La ancianidad y los frutos de un mañana
El apagón sorprendió a Amelia en medio del proceso de cocción de alimentos. “Deja ver si por casualidad entró hoy el gas al punto”, dijo optimista la anciana y se dispuso a acudir al punto de venta, que distaba varias cuadras de su morada. Quien le ve, con su cabello cubierto de canas en su totalidad, el paso lento que complementa un bastón, las curvaturas en su espalda y la rodilla deformada por una artrosis de años, no imagina que la octogenaria matancera asuma en solitario las rutinas del hogar, más los mandados de “afuera”, un afuera que muchas veces asusta, porque allí hay de todo un poco: colas extensas, burocratismos que caen en peloteos, insensibilidad, maltratos… Pero, ¡qué remedio! Amelia se ha quedado sola en medio de su ancianidad. Su familia vive muy lejos, del otro lado del Mar Caribe. Y no es la única en esa situación.
Por esa parte, Gastón no puede decir lo mismo, porque los dos hijos del septuagenario sí están cerquita, tan cerquita como en su casa. Solo que allí a él no le quieren. Quizá por su Parkinson avanzado y su incontinencia urinaria, que se han vuelto un problema, como esos baches en la memoria que le hacen repetir las mismas historias una y otra vez, y la falta de equilibrio que no le ayuda a ser desenvuelto como a Amelia. “Ellos tienen trabajos buenos que les obligan a estar demasiadas horas fuera de casa, y él solo no se puede quedar. Además, tampoco fue un padre tan estrella”, se vuelve la justificación recurrente del porqué reside en el Hogar de Ancianos.

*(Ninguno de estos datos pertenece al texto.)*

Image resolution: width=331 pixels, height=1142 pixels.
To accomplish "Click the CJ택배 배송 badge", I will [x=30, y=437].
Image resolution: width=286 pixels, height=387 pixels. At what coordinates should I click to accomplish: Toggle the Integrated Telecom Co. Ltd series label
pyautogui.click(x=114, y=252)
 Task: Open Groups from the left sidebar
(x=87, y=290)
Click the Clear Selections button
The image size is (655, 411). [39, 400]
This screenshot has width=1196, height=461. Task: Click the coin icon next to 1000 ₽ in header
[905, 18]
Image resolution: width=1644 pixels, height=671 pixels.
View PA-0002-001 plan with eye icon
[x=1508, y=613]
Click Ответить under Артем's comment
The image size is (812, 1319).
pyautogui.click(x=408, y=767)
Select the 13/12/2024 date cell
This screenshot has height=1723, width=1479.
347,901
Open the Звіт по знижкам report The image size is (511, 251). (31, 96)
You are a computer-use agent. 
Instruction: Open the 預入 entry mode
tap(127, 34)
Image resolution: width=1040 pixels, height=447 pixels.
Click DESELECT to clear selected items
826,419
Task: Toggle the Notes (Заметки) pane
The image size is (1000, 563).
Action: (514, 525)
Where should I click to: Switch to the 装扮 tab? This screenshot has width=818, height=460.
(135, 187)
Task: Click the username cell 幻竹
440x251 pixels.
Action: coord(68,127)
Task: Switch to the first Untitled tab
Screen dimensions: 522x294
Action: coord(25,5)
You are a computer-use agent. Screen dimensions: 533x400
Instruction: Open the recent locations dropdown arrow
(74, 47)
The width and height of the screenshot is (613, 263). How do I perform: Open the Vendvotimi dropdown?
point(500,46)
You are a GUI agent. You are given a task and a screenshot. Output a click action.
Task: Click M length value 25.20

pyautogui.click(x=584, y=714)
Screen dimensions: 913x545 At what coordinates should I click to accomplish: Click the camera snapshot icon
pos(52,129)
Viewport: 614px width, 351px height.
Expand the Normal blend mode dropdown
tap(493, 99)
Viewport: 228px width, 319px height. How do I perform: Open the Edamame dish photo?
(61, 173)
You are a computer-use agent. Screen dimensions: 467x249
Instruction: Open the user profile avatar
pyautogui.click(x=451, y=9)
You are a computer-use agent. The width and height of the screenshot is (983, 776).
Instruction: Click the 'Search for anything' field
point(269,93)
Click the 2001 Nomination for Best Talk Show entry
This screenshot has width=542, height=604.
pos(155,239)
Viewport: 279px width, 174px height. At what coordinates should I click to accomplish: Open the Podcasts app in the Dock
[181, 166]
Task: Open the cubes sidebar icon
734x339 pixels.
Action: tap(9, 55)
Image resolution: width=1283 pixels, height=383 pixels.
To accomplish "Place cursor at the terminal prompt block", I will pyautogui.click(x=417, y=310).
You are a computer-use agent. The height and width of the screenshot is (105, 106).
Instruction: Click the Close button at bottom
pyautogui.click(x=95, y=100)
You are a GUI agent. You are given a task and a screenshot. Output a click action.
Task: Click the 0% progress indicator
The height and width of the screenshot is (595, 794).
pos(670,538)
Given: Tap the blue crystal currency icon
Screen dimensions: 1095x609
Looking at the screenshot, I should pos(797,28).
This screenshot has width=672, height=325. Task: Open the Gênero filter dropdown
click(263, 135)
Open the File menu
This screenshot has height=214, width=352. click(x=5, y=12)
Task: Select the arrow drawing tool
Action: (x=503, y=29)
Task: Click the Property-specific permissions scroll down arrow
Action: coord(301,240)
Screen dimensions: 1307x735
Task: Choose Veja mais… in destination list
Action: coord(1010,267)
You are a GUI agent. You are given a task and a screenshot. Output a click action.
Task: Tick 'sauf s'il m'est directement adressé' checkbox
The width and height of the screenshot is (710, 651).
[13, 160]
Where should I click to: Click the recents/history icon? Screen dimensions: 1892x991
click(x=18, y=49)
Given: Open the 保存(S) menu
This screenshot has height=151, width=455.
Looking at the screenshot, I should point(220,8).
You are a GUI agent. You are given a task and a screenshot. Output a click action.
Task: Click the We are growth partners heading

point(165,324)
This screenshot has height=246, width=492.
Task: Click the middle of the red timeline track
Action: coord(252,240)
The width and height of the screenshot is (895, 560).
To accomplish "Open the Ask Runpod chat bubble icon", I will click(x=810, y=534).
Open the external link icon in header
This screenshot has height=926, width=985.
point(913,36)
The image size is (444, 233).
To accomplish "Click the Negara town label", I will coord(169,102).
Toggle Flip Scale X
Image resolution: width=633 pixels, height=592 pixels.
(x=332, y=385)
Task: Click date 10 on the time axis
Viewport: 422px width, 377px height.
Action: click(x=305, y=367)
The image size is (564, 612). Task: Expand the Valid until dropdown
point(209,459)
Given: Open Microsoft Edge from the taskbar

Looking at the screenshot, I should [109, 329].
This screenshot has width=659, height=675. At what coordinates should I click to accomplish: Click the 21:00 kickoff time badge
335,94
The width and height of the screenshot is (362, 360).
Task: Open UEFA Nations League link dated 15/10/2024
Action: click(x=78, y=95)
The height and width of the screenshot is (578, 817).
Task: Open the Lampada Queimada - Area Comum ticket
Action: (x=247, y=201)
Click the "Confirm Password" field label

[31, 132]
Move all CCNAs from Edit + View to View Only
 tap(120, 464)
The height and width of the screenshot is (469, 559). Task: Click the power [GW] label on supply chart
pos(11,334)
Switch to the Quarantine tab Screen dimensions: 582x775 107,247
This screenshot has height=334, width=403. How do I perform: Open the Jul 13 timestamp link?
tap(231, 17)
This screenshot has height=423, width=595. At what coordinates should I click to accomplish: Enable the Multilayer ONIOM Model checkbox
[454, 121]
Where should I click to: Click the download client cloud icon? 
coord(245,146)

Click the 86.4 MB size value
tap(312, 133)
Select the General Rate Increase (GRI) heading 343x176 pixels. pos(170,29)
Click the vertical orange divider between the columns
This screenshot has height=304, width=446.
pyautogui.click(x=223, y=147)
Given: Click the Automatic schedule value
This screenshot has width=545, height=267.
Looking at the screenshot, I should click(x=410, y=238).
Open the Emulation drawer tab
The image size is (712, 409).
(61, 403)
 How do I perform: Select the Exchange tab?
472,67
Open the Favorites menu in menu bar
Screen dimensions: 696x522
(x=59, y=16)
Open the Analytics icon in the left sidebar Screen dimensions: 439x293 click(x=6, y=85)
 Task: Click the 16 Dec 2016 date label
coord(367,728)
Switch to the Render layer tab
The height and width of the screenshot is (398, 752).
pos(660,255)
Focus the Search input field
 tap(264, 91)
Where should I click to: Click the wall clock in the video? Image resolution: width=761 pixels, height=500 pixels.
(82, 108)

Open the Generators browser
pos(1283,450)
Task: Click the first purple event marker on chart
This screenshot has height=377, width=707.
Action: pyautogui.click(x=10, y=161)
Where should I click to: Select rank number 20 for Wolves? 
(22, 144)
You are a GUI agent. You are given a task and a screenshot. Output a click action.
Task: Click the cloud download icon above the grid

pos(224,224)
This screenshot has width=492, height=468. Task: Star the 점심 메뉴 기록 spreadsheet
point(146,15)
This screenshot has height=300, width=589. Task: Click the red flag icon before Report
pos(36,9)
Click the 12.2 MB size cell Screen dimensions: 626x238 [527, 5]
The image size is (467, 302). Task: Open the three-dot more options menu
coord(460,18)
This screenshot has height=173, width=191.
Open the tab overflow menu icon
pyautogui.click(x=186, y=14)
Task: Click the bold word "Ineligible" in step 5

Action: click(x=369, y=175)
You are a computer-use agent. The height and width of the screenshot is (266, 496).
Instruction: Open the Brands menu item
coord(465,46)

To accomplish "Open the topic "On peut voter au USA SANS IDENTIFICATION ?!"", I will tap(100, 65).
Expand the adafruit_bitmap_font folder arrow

Según el artículo 48, del capítulo II sobre Derechos, de la Constitución de la República aprobada en 2019: “Todas las personas tienen derecho a que se les respete su intimidad personal y familiar, su propia imagen y voz, su honor e identidad personal”.
Mientras que el artículo 88, dedicado a las Familias, refiere que “el Estado, la sociedad y las familias, en lo que a cada uno corresponde, tienen la obligación de proteger, asistir y facilitar las condiciones para satisfacer las necesidades y elevar la calidad de vida de las personas adultas mayores. De igual forma, respetar su , garantizar el ejercicio pleno de los derechos y promover su integración y participación social”.
Sin embargo, aunque tales afirmaciones estén plasmadas en la ley de leyes, lo cierto es que en la práctica se violan muchos de los derechos de las personas de la tercera edad, cuya voz se ignora a disímiles escalas en la sociedad.
Aunque felizmente no es la suerte de todos, y existen abuelitos que disfrutan a sus anchas de la ancianidad, no es de extrañar que en otros casos, teniendo quien pudiera velar por su salud y sus cuidados, vivan solos o malvivan solos, enfrentándose a los avatares del día a día que, hasta para quienes gozan de juventud, se vuelven difíciles y tormentosos.
También le sugerimos: La ancianidad, la mejor de las compañías
Tampoco sorprende que hasta a algunos se les vea por la calle con sus ropas sucias y malolientes, el paso cansado, y recaiga sobre sí la mirada acusadora de los que rechazan por el aspecto, lejos de sentir empatía y sensibilidad por quien una vez lo dio todo por los suyos.
¿Con qué cara se criticará entonces a las instituciones que les acogen (Hogares de Ancianos, por ejemplo) sobre cómo les trata y cuántos derechos a veces se violen, si la propia familia les rechaza y abandona?
De nada valen los respaldos legales, si quedan justo ahí: en un papel. De nada valen sus derechos, si en la cola da igual si son los últimos, aunque lleguen a rastras y apenas puedan mantenerse en pie, si en la guagua los más jóvenes no ceden sus asientos, si, a sabiendas que residen solos, nadie toca sus puertas, preocupándose por si ingirieron comida alguna.